## Texte de lecture
- - -

Pourquoi courir pro sur le circuit Ironman ?

Ça fait longtemps que je voulais écrire mes impressions sur l’évolution du triathlon longue distance, mais je ne savais pas comment l’approcher. Ça m’a frappé ce matin !

La démission de Brett Sutton de Team TTB ne me laisse pas indifférente. Elle soulève plusieurs questionnements et bien que certains n’aiment pas le personnage, il faut reconnaître les exploits que cet entraineur a réussis.

« Take back tri », c’est ce qu’il dit dans un de ces récents Tweets. Je trouve l’idée complètement folle, mais quand je m’attarde à ses objectifs, je suis emballée. Il veut améliorer la surveillance du drafting, améliorer la rémunération des pros et permettre que les compétitions soient de nouveau plus accessibles à tout le monde.

Je participe depuis cette année aux compétitions PRO, mais, en fait, je me considère comme une « groupe d’âge » dans le jargon de triathlon. Je m’entraine dans un club avec du monde de toutes les forces, je travaille (normalement), j’étudie; bref, j’ai des occupations autres que celle de m’entrainer à temps plein. Malgré tout, j’ai décidé d’oser demander ma licence PRO et m’inscrire PRO dès ma première compétition sur le circuit Ironman. C’était au 70.3 Mont-Tremblant, cet été, et je me suis fait démolir. Plusieurs « groupes d’âge » m’ont battu cette journée-là.

Têtue, j’ai continué de m’entrainer fort cet été et je me suis inscrite à ma deuxième compétition PRO, 70.3 Muskoka. Le résultat fut meilleur. Aucune femme « groupe d’âge » ne me bat. Or, je me fait encore solidement démolir par les meilleures femmes dont Mirinda Carfrae. Je termine 8e femme overall, plus de 30 minutes derrière Mirinda. J’obtiens alors un maigre 75 points pour ma conquête vers les Championnats du monde 70.3 qui auront lieu à Mont-Tremblant, à la « maison », l’an prochain. Si je m’étais inscrite dans ma catégorie d’âge (25-29 ans), je serais arrivée première avec une avance d’environ 20 minutes. J’aurais alors obtenu mon billet pour les Championnats du monde 2014. Ça aurait tellement bien paru auprès des commanditaires, zut !

Pourquoi est-ce que je m’acharne à courir chez les PRO présentement ?

Pour sensiblement les mêmes raisons que Brett Sutton a décidé de démissionner de Team TTB…

  1. Contrôle du drafting. Bien que je le déplore encore énormément chez les pros, chez les « groupes d’âge », le phénomène est pire que jamais. Puis, ceux qui en profitent ne se sentent même pas coupables. Ça me répugne.
  2. Accessibilité à la compétition. Je peux m’inscrire deux mois d’avance plutôt qu’un an d’avance. Ainsi, si je me blesse quelques mois avant la compétition, je ne me retrouve pas à avoir payé 350$ pour rien.

- - -

## Objectifs
[1] Recopiez fidèlement le passage du texte sur le circuit Ironman qui va de « 1. Contrôle du » à « Ça me répugne. ».
[2] Les affirmations suivantes sont-elles conformes au texte sur le circuit Ironman ? Répondez par oui ou par non, en citant les mots du texte qui permettent de trancher.
(a) Brett Sutton souhaite améliorer la rémunération des pros.
(b) Chez les PRO, il faut s'inscrire un an d'avance.
(c) Au 70.3 Muskoka, aucune femme « groupe d'âge » n'a devancé l'auteure.

## Données fournies
- - -

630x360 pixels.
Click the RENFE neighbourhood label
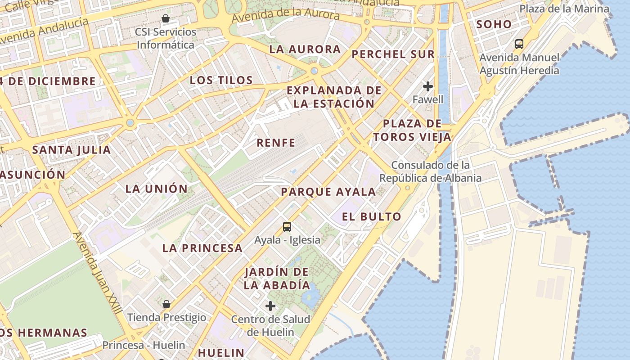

- - -

## Corrigé
[1]
1. Contrôle du drafting. Bien que je le déplore encore énormément chez les pros, chez les « groupes d’âge », le phénomène est pire que jamais. Puis, ceux qui en profitent ne se sentent même pas coupables. Ça me répugne.

[2]
(a) Oui : « améliorer la rémunération des pros ».
(b) Non : « Je peux m’inscrire deux mois d’avance plutôt qu’un an d’avance. »
(c) Oui : « Aucune femme « groupe d’âge » ne me bat. »